* [WRITTEN REQUEST A] Format the rows starting at the line containing "Given: Click the" and ending at the line containing "Looking at the" as a JSON list of strings, one string per line, skipping blank lines. Leave the pictures out.
— BEGIN EXCERPT PROVIDED —
# adga service memo



## SaltwaterAcresGoats (Jan 9, 2016)

Hi! I am looking for help registering kids with adga. I purchased a pregnant goat with a service memo. Now when I want to register the babies adga needs a service memo number. I dont have any number on my memo, it's just a hand-written form printed from adga. Does anyone know what to put there for SM number?


----------



## Ranger1 (Sep 1, 2014)

If you're sending in the paper application, just send the SM with the app.
You need the SM number if you register online. To get that, the owner of the buck will have to submit an online service memo.


----------



## SaltwaterAcresGoats (Jan 9, 2016)

Thanks for your reply, I figured out the issue.


----------



## SunsetKnoll (Jan 23, 2017)
— END EXCERPT PROVIDED —
* [WRITTEN REQUEST B] Pick up the forum thread about registering goat kids with the ADGA where it stops.
— BEGIN TASK DATA —
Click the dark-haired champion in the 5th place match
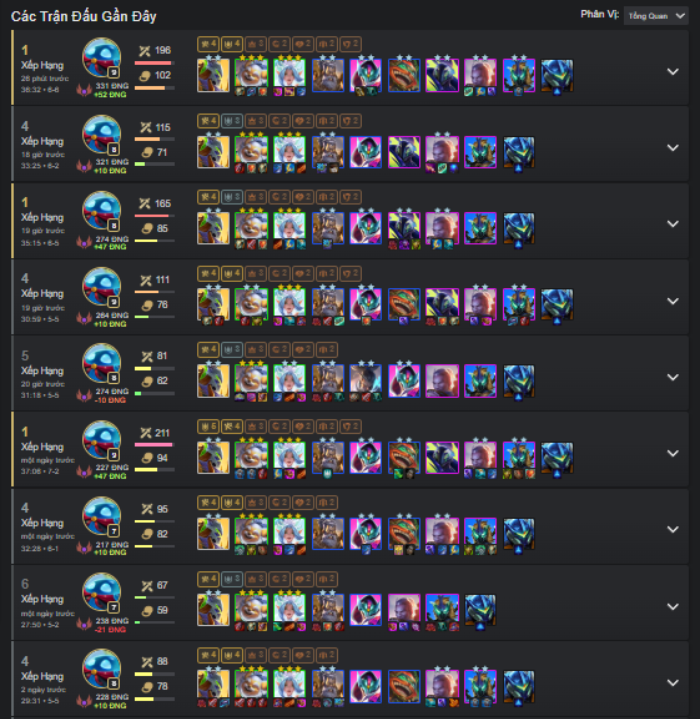Image resolution: width=700 pixels, height=719 pixels. coord(365,381)
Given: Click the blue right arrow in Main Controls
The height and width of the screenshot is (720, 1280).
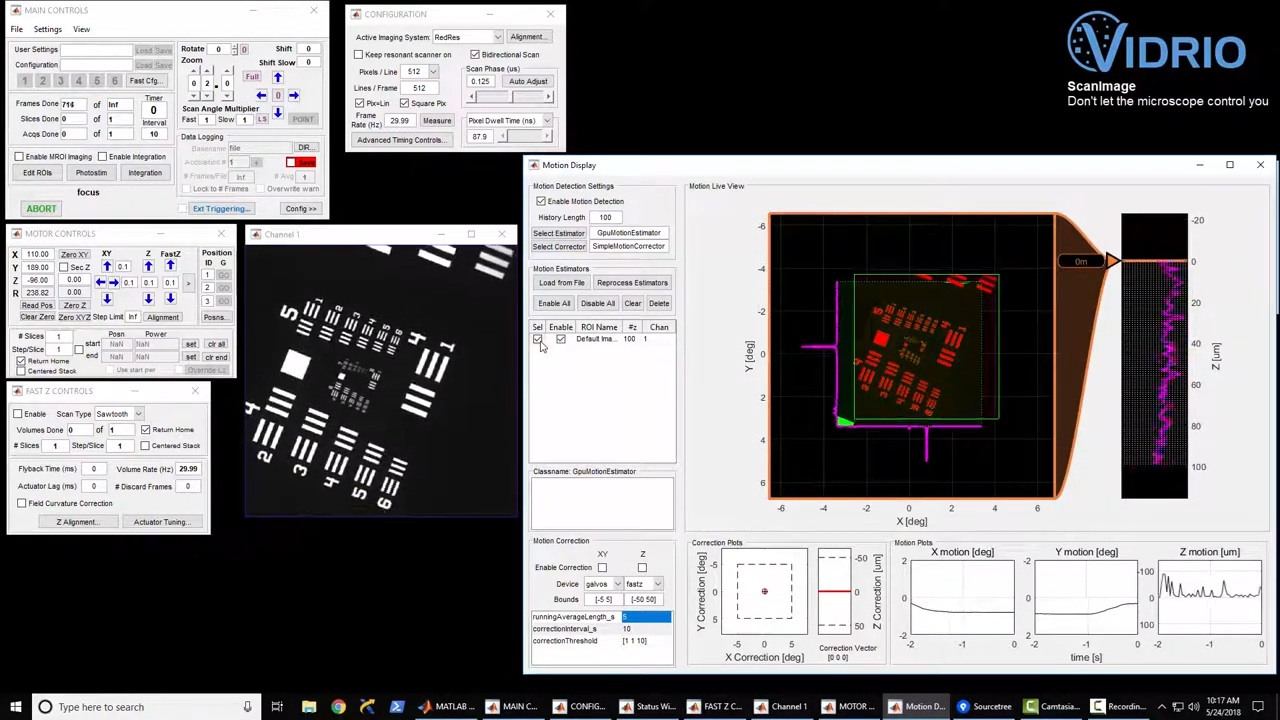Looking at the screenshot, I should click(x=293, y=96).
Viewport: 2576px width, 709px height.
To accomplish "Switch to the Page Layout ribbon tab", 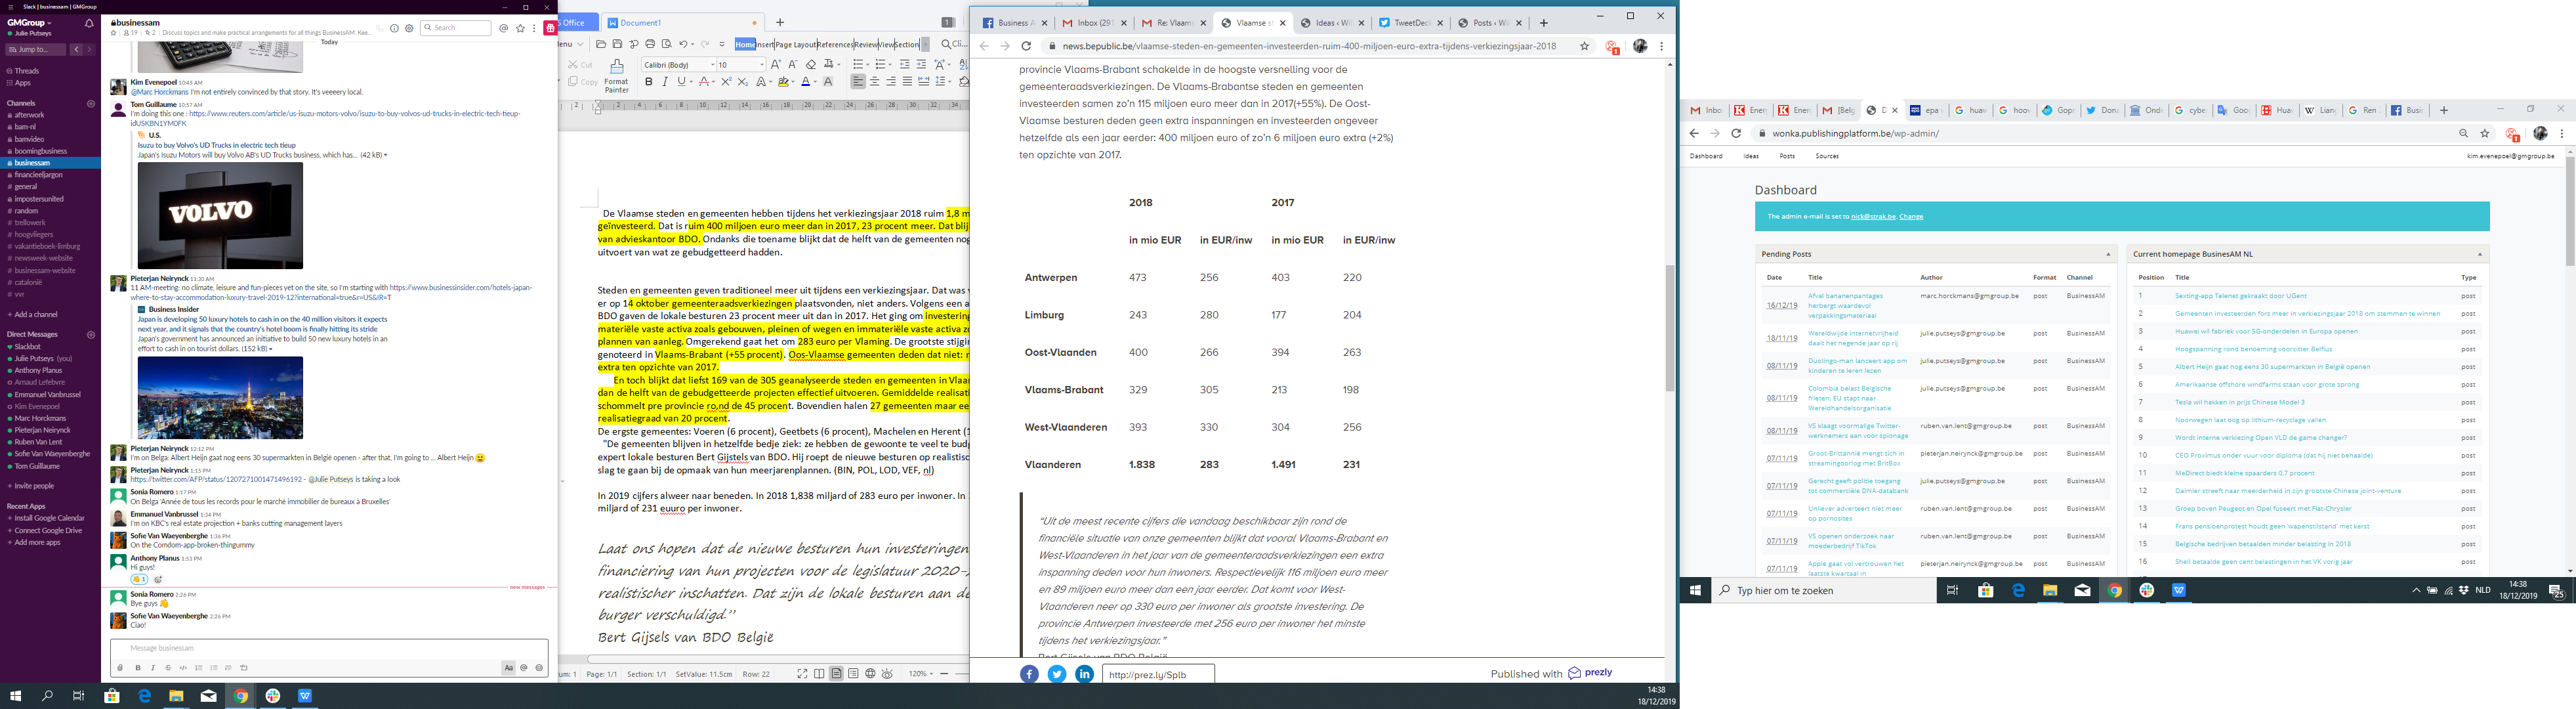I will 796,44.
— END TASK DATA —
* [EXERCISE OUTPUT A]
[
  "Given: Click the blue right arrow in Main Controls",
  "The height and width of the screenshot is (720, 1280).",
  "Looking at the screenshot, I should click(x=293, y=96)."
]

* [EXERCISE OUTPUT B]
*Just to keep info updated for those still searching this topic*

I know this is a year old now... but according to the ADGA, purchasing a pregnant doe with a service memo still requires that the kids be registered in the previous owner's herd name and they will have to sign off on the paperwork. Line 10. BREEDER Name, address and ID# of owner of dam at date of service. Then you'll have fill out the transfer section (No. 12) and the tattoo info will we with YOUR info since you owned the new kid at time of birth. Kinda silly, but I had to call the ADGA to confirm this as I'm in the same boat.


----------



## Goats Rock (Jun 20, 2011)

Always make a copy of any paperwork mailed to ADGA!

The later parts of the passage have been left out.